Your goal: Copy out, exactly as given, every line from the line with "Show details info for Diners club" to the end of the listing, both of those lines included.

Provided material:

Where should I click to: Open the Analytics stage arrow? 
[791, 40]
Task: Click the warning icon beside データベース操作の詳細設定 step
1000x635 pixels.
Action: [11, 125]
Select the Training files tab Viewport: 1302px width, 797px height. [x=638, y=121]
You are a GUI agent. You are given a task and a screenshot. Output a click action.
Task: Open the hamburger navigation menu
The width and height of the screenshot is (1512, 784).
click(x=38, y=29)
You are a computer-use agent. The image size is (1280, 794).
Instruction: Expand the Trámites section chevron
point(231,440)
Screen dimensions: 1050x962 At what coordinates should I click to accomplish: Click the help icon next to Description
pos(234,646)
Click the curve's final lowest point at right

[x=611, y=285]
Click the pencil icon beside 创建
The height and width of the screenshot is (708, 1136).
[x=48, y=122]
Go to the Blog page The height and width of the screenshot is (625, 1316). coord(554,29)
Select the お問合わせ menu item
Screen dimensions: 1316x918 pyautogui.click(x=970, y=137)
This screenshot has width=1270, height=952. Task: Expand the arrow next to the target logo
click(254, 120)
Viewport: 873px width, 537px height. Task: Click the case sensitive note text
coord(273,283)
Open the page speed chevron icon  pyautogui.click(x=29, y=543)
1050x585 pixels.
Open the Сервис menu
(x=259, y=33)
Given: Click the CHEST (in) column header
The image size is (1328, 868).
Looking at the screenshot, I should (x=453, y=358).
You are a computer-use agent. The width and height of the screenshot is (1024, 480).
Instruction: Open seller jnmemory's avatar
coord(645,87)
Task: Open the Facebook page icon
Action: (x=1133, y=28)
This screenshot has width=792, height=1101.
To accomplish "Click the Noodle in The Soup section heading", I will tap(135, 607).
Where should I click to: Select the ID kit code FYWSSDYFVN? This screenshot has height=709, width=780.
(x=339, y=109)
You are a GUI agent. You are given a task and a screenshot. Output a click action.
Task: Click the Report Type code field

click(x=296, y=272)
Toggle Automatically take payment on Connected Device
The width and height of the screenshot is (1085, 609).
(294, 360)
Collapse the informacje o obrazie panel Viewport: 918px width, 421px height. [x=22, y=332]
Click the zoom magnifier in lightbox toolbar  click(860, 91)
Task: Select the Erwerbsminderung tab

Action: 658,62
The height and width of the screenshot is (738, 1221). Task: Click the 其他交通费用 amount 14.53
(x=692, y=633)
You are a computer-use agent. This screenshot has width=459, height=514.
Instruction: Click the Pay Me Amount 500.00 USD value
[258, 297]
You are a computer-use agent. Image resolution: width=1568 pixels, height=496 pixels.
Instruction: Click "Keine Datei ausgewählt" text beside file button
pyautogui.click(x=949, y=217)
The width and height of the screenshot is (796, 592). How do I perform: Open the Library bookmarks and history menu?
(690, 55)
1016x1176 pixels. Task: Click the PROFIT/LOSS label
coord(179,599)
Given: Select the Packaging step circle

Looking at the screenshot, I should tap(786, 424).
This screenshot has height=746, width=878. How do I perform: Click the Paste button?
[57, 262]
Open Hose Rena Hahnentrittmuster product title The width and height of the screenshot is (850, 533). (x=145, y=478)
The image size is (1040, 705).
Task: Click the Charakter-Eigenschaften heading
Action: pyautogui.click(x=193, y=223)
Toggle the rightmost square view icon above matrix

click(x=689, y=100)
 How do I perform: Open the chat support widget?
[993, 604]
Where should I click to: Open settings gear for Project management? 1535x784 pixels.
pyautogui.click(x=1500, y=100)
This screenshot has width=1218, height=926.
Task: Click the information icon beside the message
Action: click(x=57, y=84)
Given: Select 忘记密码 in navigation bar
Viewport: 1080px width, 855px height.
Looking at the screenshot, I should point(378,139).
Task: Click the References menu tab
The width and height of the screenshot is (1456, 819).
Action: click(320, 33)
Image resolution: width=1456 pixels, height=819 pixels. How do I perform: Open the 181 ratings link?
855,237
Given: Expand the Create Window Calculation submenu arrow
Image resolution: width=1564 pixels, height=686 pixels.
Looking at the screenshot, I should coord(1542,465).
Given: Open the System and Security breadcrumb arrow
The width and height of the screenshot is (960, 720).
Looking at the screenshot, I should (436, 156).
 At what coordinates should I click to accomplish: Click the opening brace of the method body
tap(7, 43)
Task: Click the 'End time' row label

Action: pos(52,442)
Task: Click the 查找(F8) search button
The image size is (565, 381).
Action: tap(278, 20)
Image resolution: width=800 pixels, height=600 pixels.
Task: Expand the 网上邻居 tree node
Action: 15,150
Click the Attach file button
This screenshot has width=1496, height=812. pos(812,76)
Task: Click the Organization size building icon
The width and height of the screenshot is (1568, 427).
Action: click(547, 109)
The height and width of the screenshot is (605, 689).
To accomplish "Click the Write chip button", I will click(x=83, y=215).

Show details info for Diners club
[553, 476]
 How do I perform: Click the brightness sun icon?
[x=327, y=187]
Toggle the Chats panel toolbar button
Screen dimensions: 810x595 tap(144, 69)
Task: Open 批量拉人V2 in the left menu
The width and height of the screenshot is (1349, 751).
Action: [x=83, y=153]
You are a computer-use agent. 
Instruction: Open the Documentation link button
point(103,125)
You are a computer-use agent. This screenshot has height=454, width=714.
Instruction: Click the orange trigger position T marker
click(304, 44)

Exercise answer:
Show details info for Diners club
[553, 476]
 How do I perform: Click the brightness sun icon?
[x=327, y=187]
Toggle the Chats panel toolbar button
Screen dimensions: 810x595 tap(144, 69)
Task: Open 批量拉人V2 in the left menu
The width and height of the screenshot is (1349, 751).
Action: [x=83, y=153]
You are a computer-use agent. 
Instruction: Open the Documentation link button
point(103,125)
You are a computer-use agent. This screenshot has height=454, width=714.
Instruction: Click the orange trigger position T marker
click(304, 44)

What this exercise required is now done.